Lucas Andjisseramatchi
- Born: 12 April 2006 (age 20)
- Height: 1.87 m (6 ft 2 in)
- Weight: 105 kg (231 lb)

Rugby union career
- Position(s): Flanker Number 8
- Current team: Stade Rochelais

Senior career
- Years: Team / Apps / (Points)
- 2024-: Stade Rochelais

International career
- Years: Team / Apps / (Points)
- 2026-: France U20

= Lucas Andjisseramatchi =

French rugby player

Lucas Andjisseramatchi (born 12 April 2006) is a French professional rugby union footballer who plays for Stade Rochelais. His preferred positions are flanker and number 8.

==Club career==
Andjiseramatchi began playing rugby union at Rugby Club Massy Essonne, where he played for almost a decade prior too joining Stade Rochelais as a youth team member in the summer of 2024.

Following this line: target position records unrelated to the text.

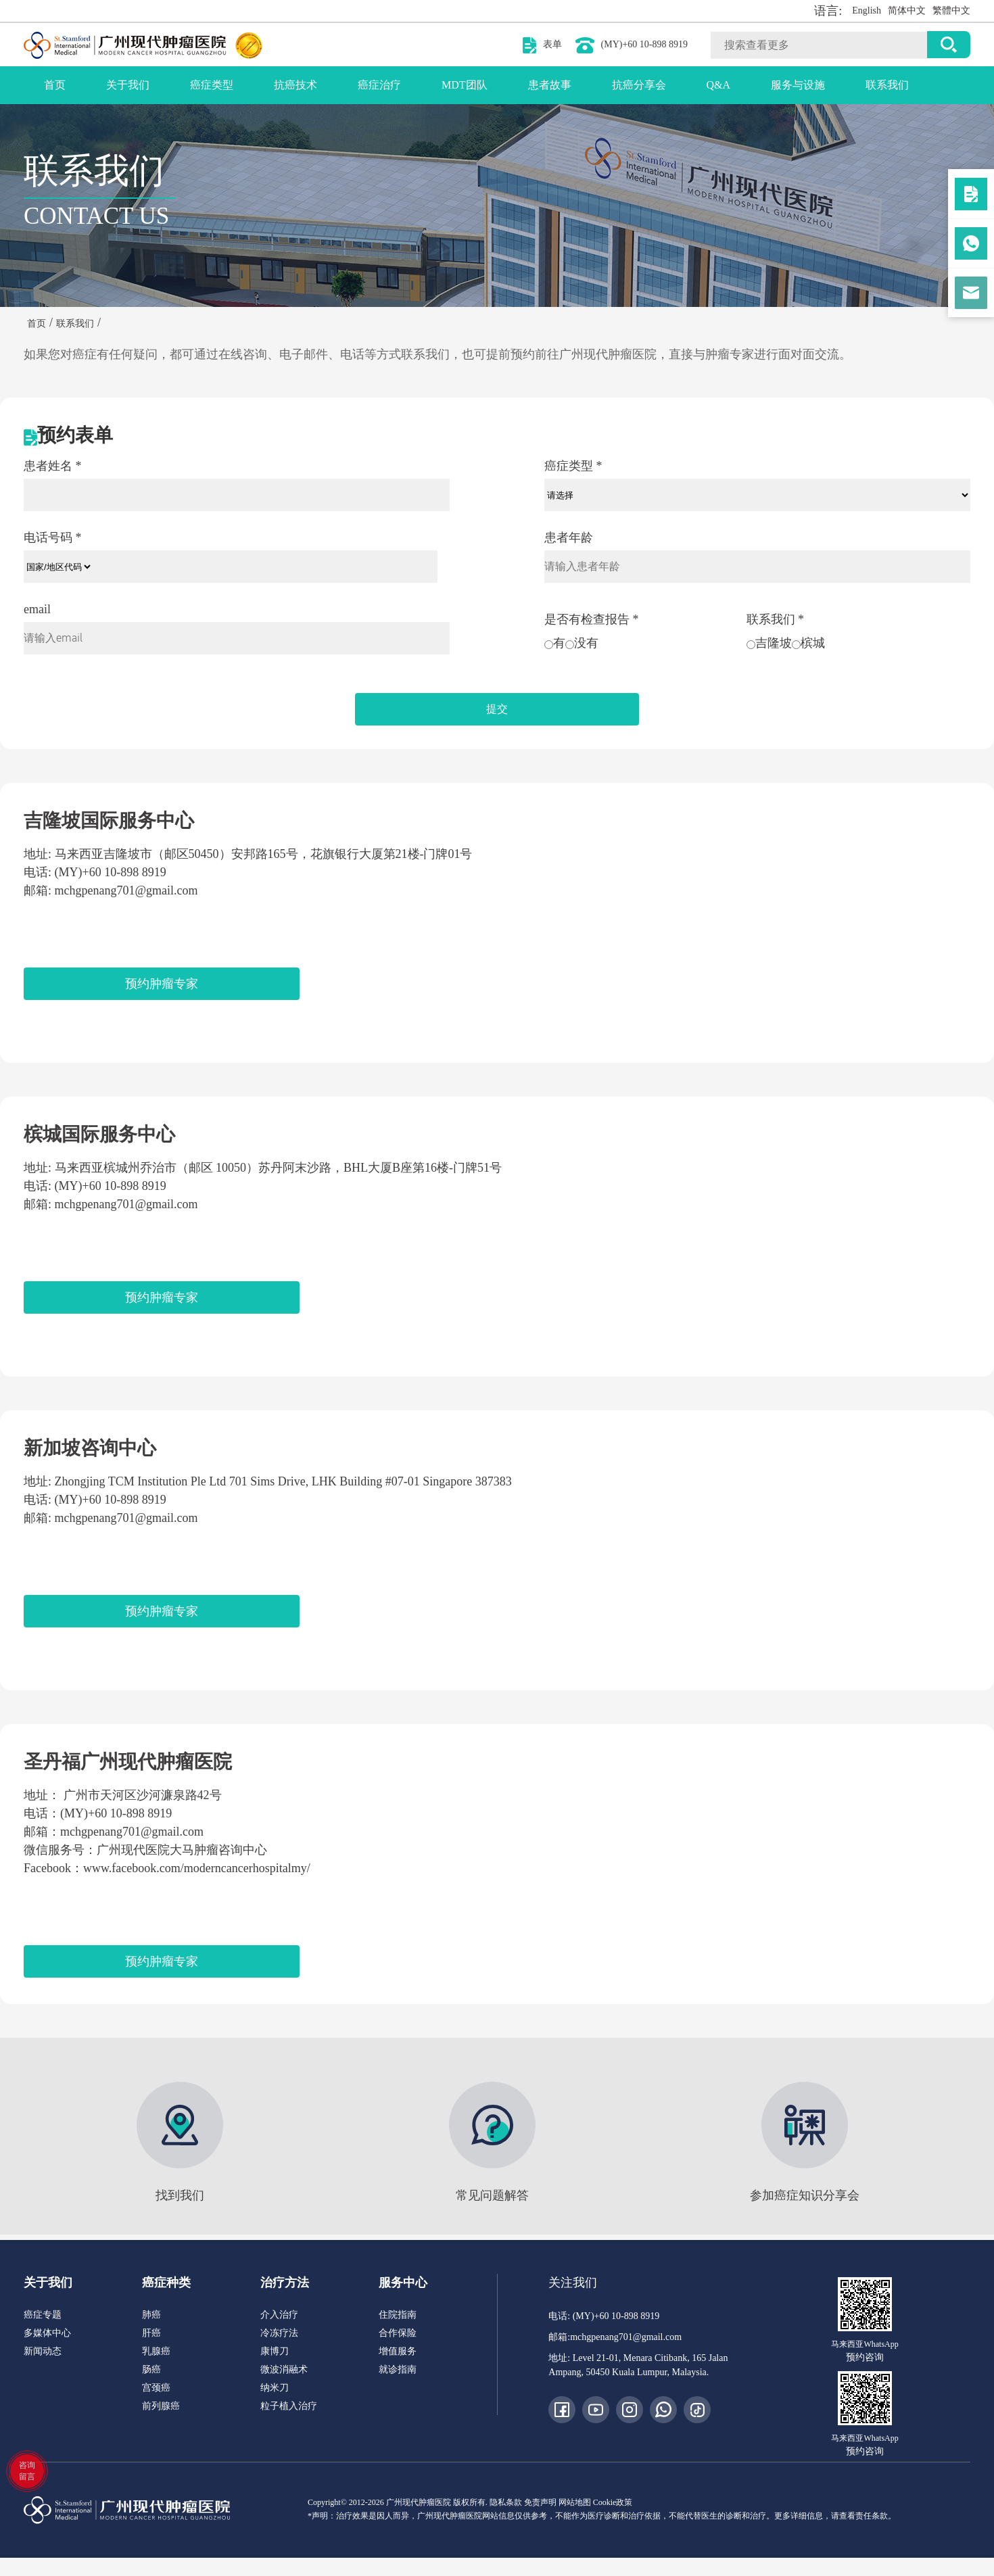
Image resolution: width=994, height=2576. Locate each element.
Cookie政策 (613, 2502)
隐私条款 (506, 2502)
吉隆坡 (769, 643)
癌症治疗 (379, 85)
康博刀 (274, 2351)
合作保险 (398, 2333)
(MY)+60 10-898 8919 (644, 44)
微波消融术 (284, 2369)
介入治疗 (279, 2315)
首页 (55, 85)
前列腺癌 (161, 2406)
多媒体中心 (47, 2333)
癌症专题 (43, 2315)
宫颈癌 (156, 2388)
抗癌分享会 (639, 85)
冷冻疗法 (279, 2333)
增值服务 (398, 2351)
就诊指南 (398, 2369)
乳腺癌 (156, 2351)
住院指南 (398, 2315)
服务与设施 (798, 85)
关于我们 (127, 85)
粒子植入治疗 (288, 2406)
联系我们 (887, 85)
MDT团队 (465, 85)
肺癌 (151, 2315)
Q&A (719, 85)
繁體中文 (951, 10)
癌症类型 (211, 85)
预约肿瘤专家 (161, 984)
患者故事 (549, 85)
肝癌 (151, 2333)
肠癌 (151, 2369)
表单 (552, 44)
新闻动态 (43, 2351)
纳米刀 (274, 2388)
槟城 (808, 643)
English (866, 10)
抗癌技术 (295, 85)
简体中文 (907, 10)
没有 (581, 643)
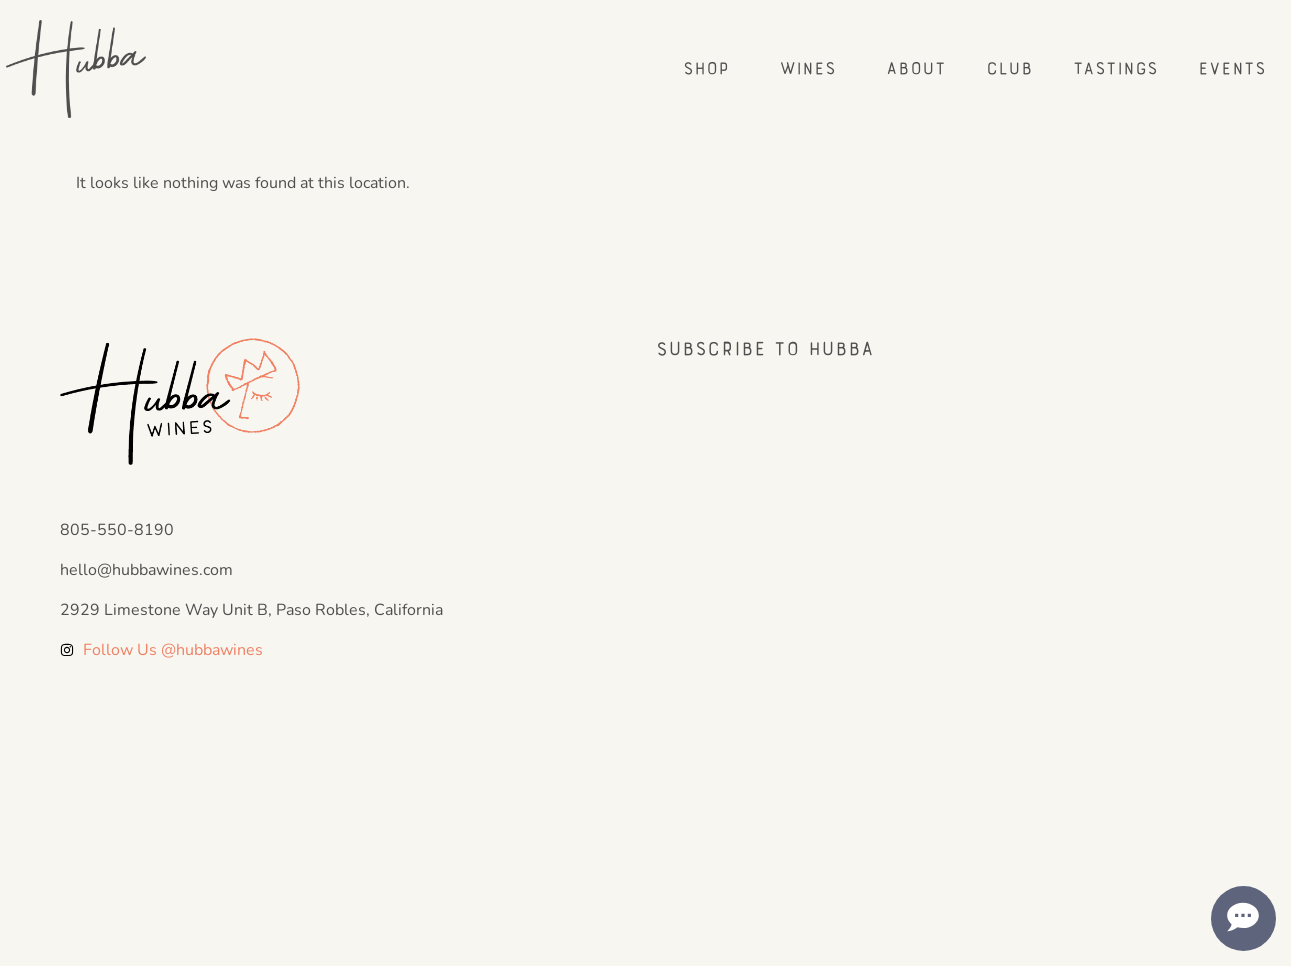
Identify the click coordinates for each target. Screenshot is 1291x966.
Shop (711, 68)
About (916, 68)
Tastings (1115, 68)
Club (1009, 68)
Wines (812, 68)
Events (1232, 68)
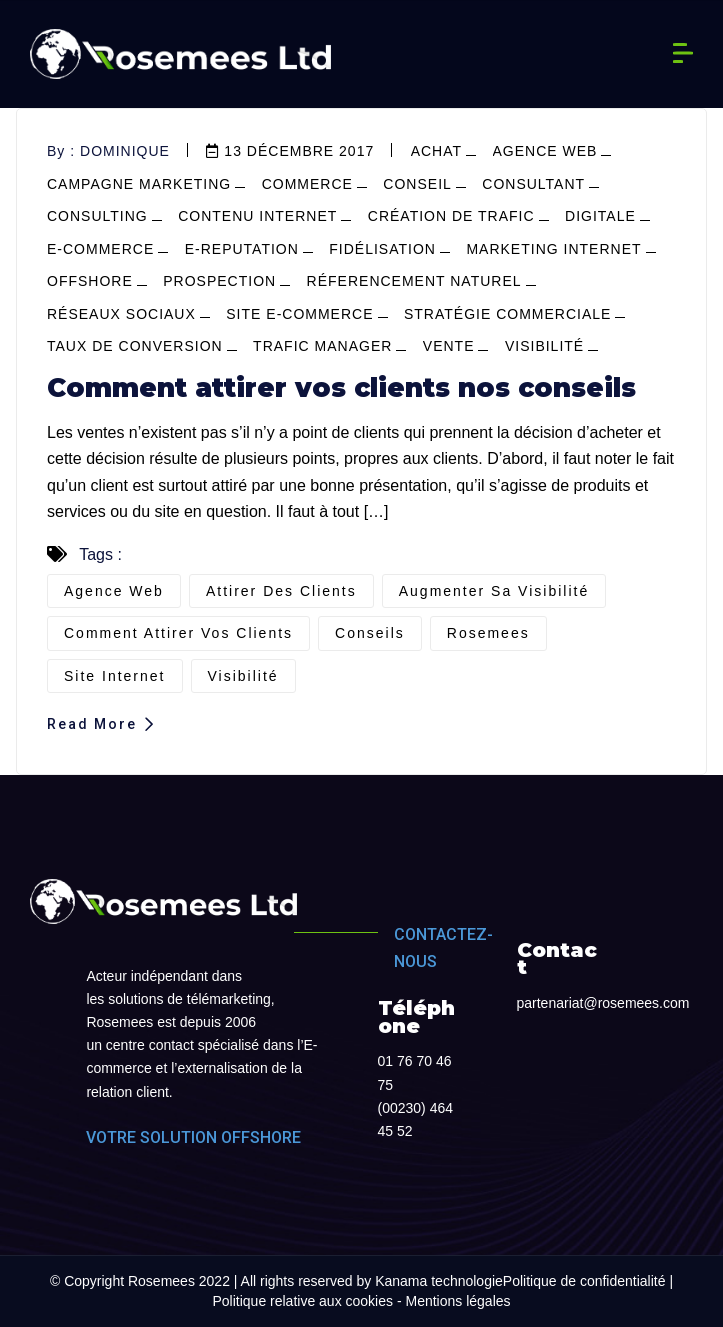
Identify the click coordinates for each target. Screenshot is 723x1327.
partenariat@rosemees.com (603, 1003)
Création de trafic (451, 216)
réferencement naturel (414, 281)
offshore (90, 281)
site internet (115, 676)
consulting (97, 216)
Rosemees (488, 633)
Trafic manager (322, 346)
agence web (545, 151)
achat (436, 151)
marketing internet (553, 249)
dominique (125, 151)
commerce (307, 184)
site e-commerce (299, 314)
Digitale (600, 216)
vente (449, 346)
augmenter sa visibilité (494, 591)
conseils (370, 633)
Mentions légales (457, 1301)
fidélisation (382, 249)
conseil (417, 184)
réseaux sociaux (121, 314)
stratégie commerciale (507, 314)
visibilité (544, 346)
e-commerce (100, 249)
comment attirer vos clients (178, 633)
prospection (219, 281)
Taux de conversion (135, 346)
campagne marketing (139, 184)
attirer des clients (281, 591)
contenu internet (257, 216)
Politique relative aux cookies (302, 1301)
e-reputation (242, 249)
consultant (533, 184)
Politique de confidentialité (584, 1281)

During the 2025-26 season, he captained Stade Rochelais in the European Rugby Champions Cup match against the Stormers, becoming the youngest captain in the club's history at the age of 19 years-old. In May 2026, he extended his contract with the club until 2028.

==International career==
He was selected for the France national under-20 rugby union team for the 2026 Six Nations Under 20s Championship, winning the grand slam with the team, the first for his country in the tournament since 2014. That summer, he captained France U20 to the 2026 World Rugby U20 Championship final.